Compiti da svolgere
(1) Da che cosa è stato sviluppato l'embrione, secondo l'articolo sull'embrione artificiale?
(2) Indica se ciascuna affermazione concorda con l'articolo sull'embrione artificiale. Rispondi sì o no e cita le parole del testo che lo decidono.
(a) I topi romani hanno trovato nelle fogne un habitat favorevole.
(b) La pecora Dolly è morta giovane e in buona salute.
(c) L'anima dell'uomo può essere prodotta in laboratorio.
(3) Secondo l'articolo sull'embrione artificiale, perché il tentativo di riprodurre artificialmente i topi non è fondato né eticamente né giuridicamente?

Embrione artificiale – Dai topi agli uomini, l’ultimo obbiettivo dei nuovi Frankenstein

È stato sviluppato solo da cellule staminali. Una mistificazione della realtà, avverte Paola Binetti. “Non abbiamo bisogno di soggetti artificialmente prodotti, preferiamo gli originali”.

A Roma non se ne sentiva proprio bisogno! I topi romani vivono alla grande nei cassonetti dei rifiuti sempre troppo pieni; lungo il greto del fiume dove raggiungono dimensioni considerevoli; nelle cantine delle vecchie case in cui nessuno va più a cercare antichi ricordi. I topi romani sono un’istituzione che ha trovato nelle fogne che attraversano la città un habitat favorevole alle loro consuetudini.

Eppure qualcuno ha creduto bene di riprodurli artificialmente, come se si trattasse di una stirpe in via d’estinzione. Un tentativo in cui la scienza ha posto risorse considerevoli: tecniche e scientifiche, economiche e organizzative. Ma di certo né eticamente né giuridicamente fondate.

Il perché è presto detto. Nessuno immagina la fantafollia di un revival di Jurassic Park con invasione di topi, tutti invece sospettano che l’embrione di topo, assurto all’onore delle cronache, sia l’antesignano di un embrione di uomo creato in laboratorio per scopi falsamente umanitari. Immaginiamo facilmente le possibili giustificazioni di chi pensa a soggetti donatori d’organi, bambini-farmaco progettati per aiutarne altri ammalati, magari di una malattia rara. C’è sempre una presunta buona intenzione dietro le maggiori e peggiori devianze. Ma di fatto non c’è nessuna ragione al mondo che giustifichi il peggiore dei peccati che l’uomo possa commettere: trattare un altro uomo come mezzo e non come fine.

Nessun uomo può essere usato come mezzo calpestandone la dignità e l’unicità per farne una macchina con pezzi di ricambio. Di nessun uomo si può fare un esperimento che soddisfi le ambigue curiosità di qualcun altro.

Ogni uomo ha un corpo, ma non è solo un corpo. È molto di più! Ha un’anima, comunque la si voglia intendere e chiamare, che non può essere prodotta in laboratorio e costituisce un differenziale semantico fortissimo rispetto a qualunque altra creatura. Il nostro “no”, convinto, è motivato da ragioni etiche, filosofiche, psicologiche ed antropologiche e si fonda sull’estremo rispetto per la vita umana, anche quella delle persone più fragili.

Ma credo anche che dopo la pecora Dolly, morta di vecchiaia e piena di acciacchi e di dolori, neppure la vita degli animali possa essere ridotta a un gioco inutile e ad alto rischio. Il topo in questione forse non passerà mai dalla fase di embrione a quella di topo maturo, capace di vita autonoma sia pure nei bassifondi in cui è abituato a vivere. Non riuscirà a riprodursi, resterà sempre l’emblema di un’intelligenza umana che vuole spingersi sempre più avanti nel creare la vita, ma senza mai riuscire a rispettarla nella sua pienezza. Nè la vita umana, nè quella animale.

E di fatto la domanda, il grido d’allarme dovrebbe venire prima di tutto dagli animalisti. Giù le mani dai nostri topi! A meno che non vogliano fare topi tanto artificiali da essere in realtà dei non-topi, ossia sembrano un topo ma sono solo dei veganoTopi! Un po’ come i cornetti vegani del mattino o gli hamburger vegani del pranzo. Una mistificazione della realtà…

Ma, d’altra parte, non abbiamo nessun bisogno di soggetti artificialmente prodotti, preferiamo gli originali, anche perché sono di gran lunga più ecosostenibili!

Dati da esaminare
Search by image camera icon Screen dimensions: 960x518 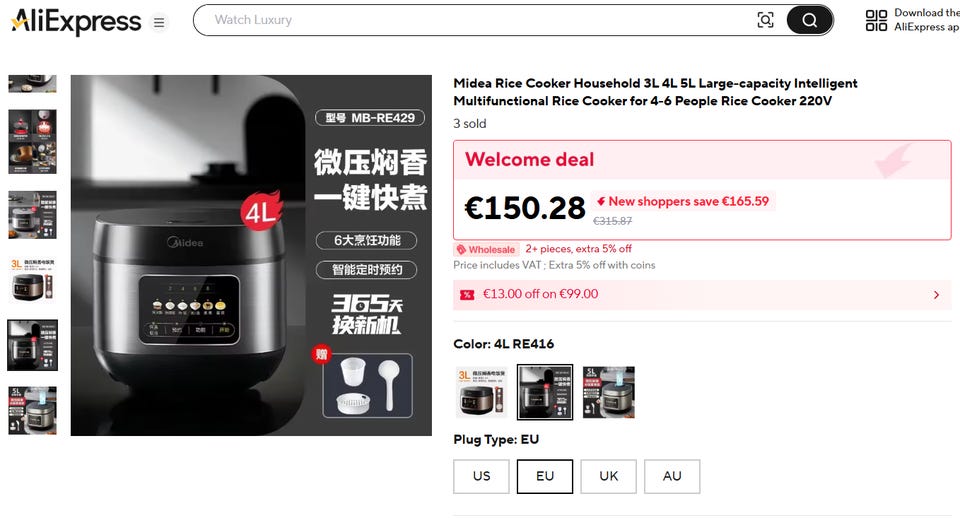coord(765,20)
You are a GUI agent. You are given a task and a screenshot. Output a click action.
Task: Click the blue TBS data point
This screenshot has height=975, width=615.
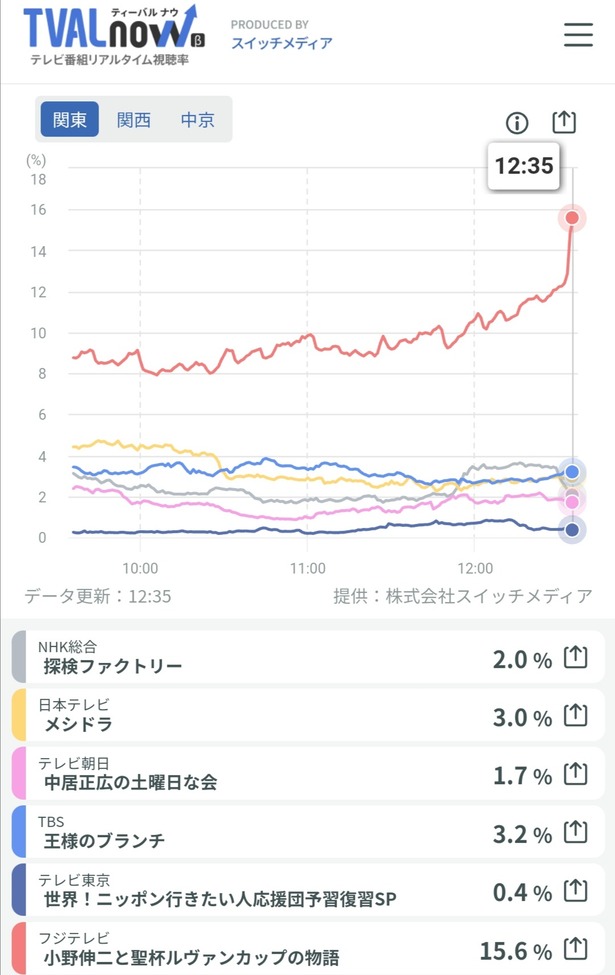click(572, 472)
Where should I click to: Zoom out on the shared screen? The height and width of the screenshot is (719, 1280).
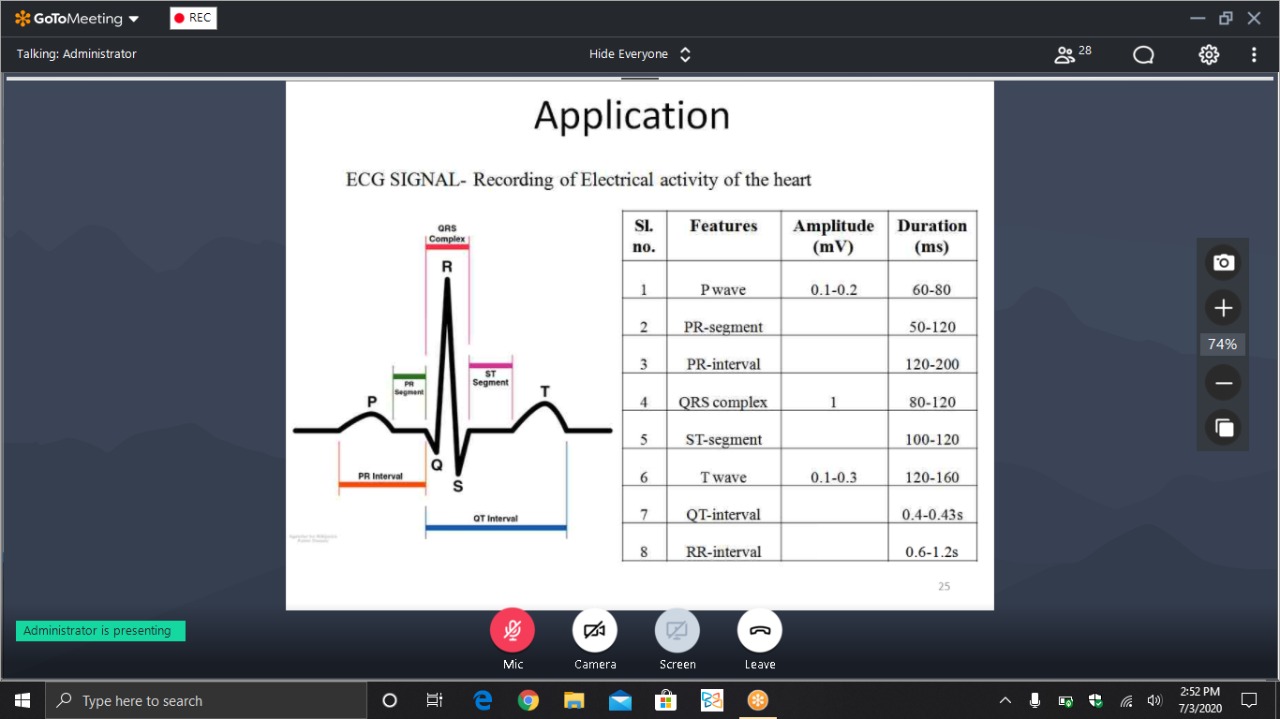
--
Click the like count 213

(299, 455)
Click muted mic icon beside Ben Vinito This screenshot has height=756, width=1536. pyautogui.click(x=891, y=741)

Soluzioni dell'esercizio
(1) Solo da cellule staminali.

(2)
(a) Sì: "ha trovato nelle fogne che attraversano la città un habitat favorevole alle loro consuetudini".
(b) No: "morta di vecchiaia e piena di acciacchi e di dolori".
(c) No: "che non può essere prodotta in laboratorio".

(3) Tutti sospettano che l'embrione di topo sia l'antesignano di un embrione umano creato in laboratorio per scopi falsamente umanitari. Nessuna ragione giustifica il peggiore dei peccati, cioè trattare un altro uomo come mezzo e non come fine.